Collected data:
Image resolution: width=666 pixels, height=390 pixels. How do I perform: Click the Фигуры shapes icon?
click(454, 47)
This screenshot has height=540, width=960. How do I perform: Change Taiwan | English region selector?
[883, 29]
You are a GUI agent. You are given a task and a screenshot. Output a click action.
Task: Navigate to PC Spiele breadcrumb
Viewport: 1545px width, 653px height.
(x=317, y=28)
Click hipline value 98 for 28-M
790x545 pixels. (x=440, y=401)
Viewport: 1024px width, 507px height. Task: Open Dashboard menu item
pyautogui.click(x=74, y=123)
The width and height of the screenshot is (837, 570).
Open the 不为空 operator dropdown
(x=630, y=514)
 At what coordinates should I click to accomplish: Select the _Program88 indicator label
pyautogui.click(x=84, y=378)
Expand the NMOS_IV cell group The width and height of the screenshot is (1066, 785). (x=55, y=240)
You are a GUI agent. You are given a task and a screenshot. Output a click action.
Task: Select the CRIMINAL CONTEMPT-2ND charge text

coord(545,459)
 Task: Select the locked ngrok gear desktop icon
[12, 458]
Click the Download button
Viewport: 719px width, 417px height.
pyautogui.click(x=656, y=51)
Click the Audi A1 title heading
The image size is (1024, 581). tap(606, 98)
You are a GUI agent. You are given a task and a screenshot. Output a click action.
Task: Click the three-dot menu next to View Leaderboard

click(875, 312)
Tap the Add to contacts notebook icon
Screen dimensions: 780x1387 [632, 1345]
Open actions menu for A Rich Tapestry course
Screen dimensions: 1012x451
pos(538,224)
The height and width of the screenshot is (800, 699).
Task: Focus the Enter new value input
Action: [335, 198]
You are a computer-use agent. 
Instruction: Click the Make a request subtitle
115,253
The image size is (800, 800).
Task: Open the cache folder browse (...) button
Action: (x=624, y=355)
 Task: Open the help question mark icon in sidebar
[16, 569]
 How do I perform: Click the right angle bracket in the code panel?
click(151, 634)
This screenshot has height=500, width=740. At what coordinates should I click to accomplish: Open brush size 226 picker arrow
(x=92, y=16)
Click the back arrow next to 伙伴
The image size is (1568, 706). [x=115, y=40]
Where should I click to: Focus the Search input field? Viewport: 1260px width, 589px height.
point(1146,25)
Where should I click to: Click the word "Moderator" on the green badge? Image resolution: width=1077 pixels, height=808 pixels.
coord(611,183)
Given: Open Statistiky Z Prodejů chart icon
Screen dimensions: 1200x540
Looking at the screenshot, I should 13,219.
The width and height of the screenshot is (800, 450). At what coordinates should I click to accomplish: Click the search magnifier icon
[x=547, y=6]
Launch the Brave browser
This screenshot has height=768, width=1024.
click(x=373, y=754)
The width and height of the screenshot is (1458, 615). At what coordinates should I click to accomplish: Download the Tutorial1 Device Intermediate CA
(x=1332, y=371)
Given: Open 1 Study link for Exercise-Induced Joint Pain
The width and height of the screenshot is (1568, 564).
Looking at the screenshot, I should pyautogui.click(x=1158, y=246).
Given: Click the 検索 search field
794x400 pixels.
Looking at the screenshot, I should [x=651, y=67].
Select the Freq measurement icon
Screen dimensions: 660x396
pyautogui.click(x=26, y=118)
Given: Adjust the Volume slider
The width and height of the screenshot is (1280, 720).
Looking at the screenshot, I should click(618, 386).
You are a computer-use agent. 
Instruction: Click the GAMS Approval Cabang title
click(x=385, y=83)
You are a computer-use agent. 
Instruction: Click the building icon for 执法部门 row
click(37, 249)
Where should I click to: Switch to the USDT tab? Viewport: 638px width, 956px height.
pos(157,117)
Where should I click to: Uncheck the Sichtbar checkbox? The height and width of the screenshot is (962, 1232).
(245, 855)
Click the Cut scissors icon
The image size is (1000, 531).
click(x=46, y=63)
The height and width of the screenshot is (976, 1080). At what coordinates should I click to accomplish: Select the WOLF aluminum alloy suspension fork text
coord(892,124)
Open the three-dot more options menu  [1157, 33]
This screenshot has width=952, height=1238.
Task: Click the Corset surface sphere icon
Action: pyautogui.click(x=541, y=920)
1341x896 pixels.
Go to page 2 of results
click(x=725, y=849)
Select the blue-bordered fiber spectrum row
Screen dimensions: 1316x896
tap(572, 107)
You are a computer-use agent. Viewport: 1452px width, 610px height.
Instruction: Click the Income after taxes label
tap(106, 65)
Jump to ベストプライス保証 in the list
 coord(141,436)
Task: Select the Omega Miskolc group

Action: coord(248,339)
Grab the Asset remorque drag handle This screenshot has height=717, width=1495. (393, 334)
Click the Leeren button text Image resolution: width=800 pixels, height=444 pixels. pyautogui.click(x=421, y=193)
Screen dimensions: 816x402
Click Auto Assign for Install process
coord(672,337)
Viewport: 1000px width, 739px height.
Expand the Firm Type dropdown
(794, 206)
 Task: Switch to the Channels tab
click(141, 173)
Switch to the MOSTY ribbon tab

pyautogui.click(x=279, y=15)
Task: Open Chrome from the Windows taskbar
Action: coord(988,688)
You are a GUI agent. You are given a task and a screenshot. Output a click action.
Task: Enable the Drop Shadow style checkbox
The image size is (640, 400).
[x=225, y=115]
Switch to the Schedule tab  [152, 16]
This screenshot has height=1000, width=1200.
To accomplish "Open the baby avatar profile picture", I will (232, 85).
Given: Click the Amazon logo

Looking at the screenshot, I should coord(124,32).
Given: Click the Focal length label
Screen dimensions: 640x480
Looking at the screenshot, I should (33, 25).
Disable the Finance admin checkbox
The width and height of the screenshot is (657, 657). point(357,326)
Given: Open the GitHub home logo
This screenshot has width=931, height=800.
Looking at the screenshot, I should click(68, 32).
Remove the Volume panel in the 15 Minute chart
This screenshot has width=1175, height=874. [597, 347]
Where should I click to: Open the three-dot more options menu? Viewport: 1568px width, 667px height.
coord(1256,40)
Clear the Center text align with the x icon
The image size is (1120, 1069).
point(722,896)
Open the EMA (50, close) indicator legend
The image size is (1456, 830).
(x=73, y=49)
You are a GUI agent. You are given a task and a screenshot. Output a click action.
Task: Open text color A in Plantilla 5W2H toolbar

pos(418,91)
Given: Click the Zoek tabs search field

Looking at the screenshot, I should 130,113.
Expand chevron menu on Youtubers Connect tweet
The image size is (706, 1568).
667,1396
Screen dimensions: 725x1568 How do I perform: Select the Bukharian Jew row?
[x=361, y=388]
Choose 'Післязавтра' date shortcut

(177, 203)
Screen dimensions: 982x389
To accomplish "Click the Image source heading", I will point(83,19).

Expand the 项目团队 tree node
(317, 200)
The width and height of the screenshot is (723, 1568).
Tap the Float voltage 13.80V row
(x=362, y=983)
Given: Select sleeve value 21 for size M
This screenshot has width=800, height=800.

**WORK TO BE COMPLETED**
Could you write out the full data verbatim?

**REPLY**
Image resolution: width=666 pixels, height=390 pixels. How do I perform: Click the Фигуры shapes icon?
click(454, 47)
This screenshot has height=540, width=960. How do I perform: Change Taiwan | English region selector?
[883, 29]
You are a GUI agent. You are given a task and a screenshot. Output a click action.
Task: Navigate to PC Spiele breadcrumb
Viewport: 1545px width, 653px height.
(x=317, y=28)
Click hipline value 98 for 28-M
790x545 pixels. (x=440, y=401)
Viewport: 1024px width, 507px height. Task: Open Dashboard menu item
pyautogui.click(x=74, y=123)
The width and height of the screenshot is (837, 570).
Open the 不为空 operator dropdown
(x=630, y=514)
 At what coordinates should I click to accomplish: Select the _Program88 indicator label
pyautogui.click(x=84, y=378)
Expand the NMOS_IV cell group The width and height of the screenshot is (1066, 785). (x=55, y=240)
You are a GUI agent. You are given a task and a screenshot. Output a click action.
Task: Select the CRIMINAL CONTEMPT-2ND charge text

coord(545,459)
 Task: Select the locked ngrok gear desktop icon
[12, 458]
Click the Download button
Viewport: 719px width, 417px height.
pyautogui.click(x=656, y=51)
Click the Audi A1 title heading
The image size is (1024, 581). tap(606, 98)
You are a GUI agent. You are given a task and a screenshot. Output a click action.
Task: Click the three-dot menu next to View Leaderboard

click(875, 312)
Tap the Add to contacts notebook icon
Screen dimensions: 780x1387 [632, 1345]
Open actions menu for A Rich Tapestry course
Screen dimensions: 1012x451
pos(538,224)
The height and width of the screenshot is (800, 699).
Task: Focus the Enter new value input
Action: [335, 198]
You are a computer-use agent. 
Instruction: Click the Make a request subtitle
115,253
The image size is (800, 800).
Task: Open the cache folder browse (...) button
Action: (x=624, y=355)
 Task: Open the help question mark icon in sidebar
[16, 569]
 How do I perform: Click the right angle bracket in the code panel?
click(151, 634)
This screenshot has height=500, width=740. At what coordinates should I click to accomplish: Open brush size 226 picker arrow
(x=92, y=16)
Click the back arrow next to 伙伴
The image size is (1568, 706). [x=115, y=40]
Where should I click to: Focus the Search input field? Viewport: 1260px width, 589px height.
point(1146,25)
Where should I click to: Click the word "Moderator" on the green badge? Image resolution: width=1077 pixels, height=808 pixels.
coord(611,183)
Given: Open Statistiky Z Prodejů chart icon
Screen dimensions: 1200x540
Looking at the screenshot, I should 13,219.
The width and height of the screenshot is (800, 450). At what coordinates should I click to accomplish: Click the search magnifier icon
[x=547, y=6]
Launch the Brave browser
This screenshot has height=768, width=1024.
click(x=373, y=754)
The width and height of the screenshot is (1458, 615). At what coordinates should I click to accomplish: Download the Tutorial1 Device Intermediate CA
(x=1332, y=371)
Given: Open 1 Study link for Exercise-Induced Joint Pain
The width and height of the screenshot is (1568, 564).
Looking at the screenshot, I should pyautogui.click(x=1158, y=246).
Given: Click the 検索 search field
794x400 pixels.
Looking at the screenshot, I should [x=651, y=67].
Select the Freq measurement icon
Screen dimensions: 660x396
pyautogui.click(x=26, y=118)
Given: Adjust the Volume slider
The width and height of the screenshot is (1280, 720).
Looking at the screenshot, I should click(618, 386).
You are a computer-use agent. 
Instruction: Click the GAMS Approval Cabang title
click(x=385, y=83)
You are a computer-use agent. 
Instruction: Click the building icon for 执法部门 row
click(37, 249)
Where should I click to: Switch to the USDT tab? Viewport: 638px width, 956px height.
pos(157,117)
Where should I click to: Uncheck the Sichtbar checkbox? The height and width of the screenshot is (962, 1232).
(245, 855)
Click the Cut scissors icon
The image size is (1000, 531).
click(x=46, y=63)
The height and width of the screenshot is (976, 1080). At what coordinates should I click to accomplish: Select the WOLF aluminum alloy suspension fork text
coord(892,124)
Open the three-dot more options menu  [1157, 33]
This screenshot has width=952, height=1238.
Task: Click the Corset surface sphere icon
Action: pyautogui.click(x=541, y=920)
1341x896 pixels.
Go to page 2 of results
click(x=725, y=849)
Select the blue-bordered fiber spectrum row
Screen dimensions: 1316x896
tap(572, 107)
You are a computer-use agent. Viewport: 1452px width, 610px height.
Instruction: Click the Income after taxes label
tap(106, 65)
Jump to ベストプライス保証 in the list
 coord(141,436)
Task: Select the Omega Miskolc group

Action: coord(248,339)
Grab the Asset remorque drag handle This screenshot has height=717, width=1495. (393, 334)
Click the Leeren button text Image resolution: width=800 pixels, height=444 pixels. pyautogui.click(x=421, y=193)
Screen dimensions: 816x402
Click Auto Assign for Install process
coord(672,337)
Viewport: 1000px width, 739px height.
Expand the Firm Type dropdown
(794, 206)
 Task: Switch to the Channels tab
click(141, 173)
Switch to the MOSTY ribbon tab

pyautogui.click(x=279, y=15)
Task: Open Chrome from the Windows taskbar
Action: coord(988,688)
You are a GUI agent. You are given a task and a screenshot. Output a click action.
Task: Enable the Drop Shadow style checkbox
The image size is (640, 400).
[x=225, y=115]
Switch to the Schedule tab  [152, 16]
This screenshot has height=1000, width=1200.
To accomplish "Open the baby avatar profile picture", I will (232, 85).
Given: Click the Amazon logo

Looking at the screenshot, I should coord(124,32).
Given: Click the Focal length label
Screen dimensions: 640x480
Looking at the screenshot, I should (33, 25).
Disable the Finance admin checkbox
The width and height of the screenshot is (657, 657). point(357,326)
Given: Open the GitHub home logo
This screenshot has width=931, height=800.
Looking at the screenshot, I should click(68, 32).
Remove the Volume panel in the 15 Minute chart
This screenshot has width=1175, height=874. [597, 347]
Where should I click to: Open the three-dot more options menu? Viewport: 1568px width, 667px height.
coord(1256,40)
Clear the Center text align with the x icon
The image size is (1120, 1069).
point(722,896)
Open the EMA (50, close) indicator legend
The image size is (1456, 830).
(x=73, y=49)
You are a GUI agent. You are given a task and a screenshot. Output a click action.
Task: Open text color A in Plantilla 5W2H toolbar

pos(418,91)
Given: Click the Zoek tabs search field

Looking at the screenshot, I should 130,113.
Expand chevron menu on Youtubers Connect tweet
The image size is (706, 1568).
667,1396
Screen dimensions: 725x1568 How do I perform: Select the Bukharian Jew row?
[x=361, y=388]
Choose 'Післязавтра' date shortcut

(177, 203)
Screen dimensions: 982x389
To accomplish "Click the Image source heading", I will point(83,19).

Expand the 项目团队 tree node
(317, 200)
The width and height of the screenshot is (723, 1568).
Tap the Float voltage 13.80V row
(x=362, y=983)
Given: Select sleeve value 21 for size M
This screenshot has width=800, height=800.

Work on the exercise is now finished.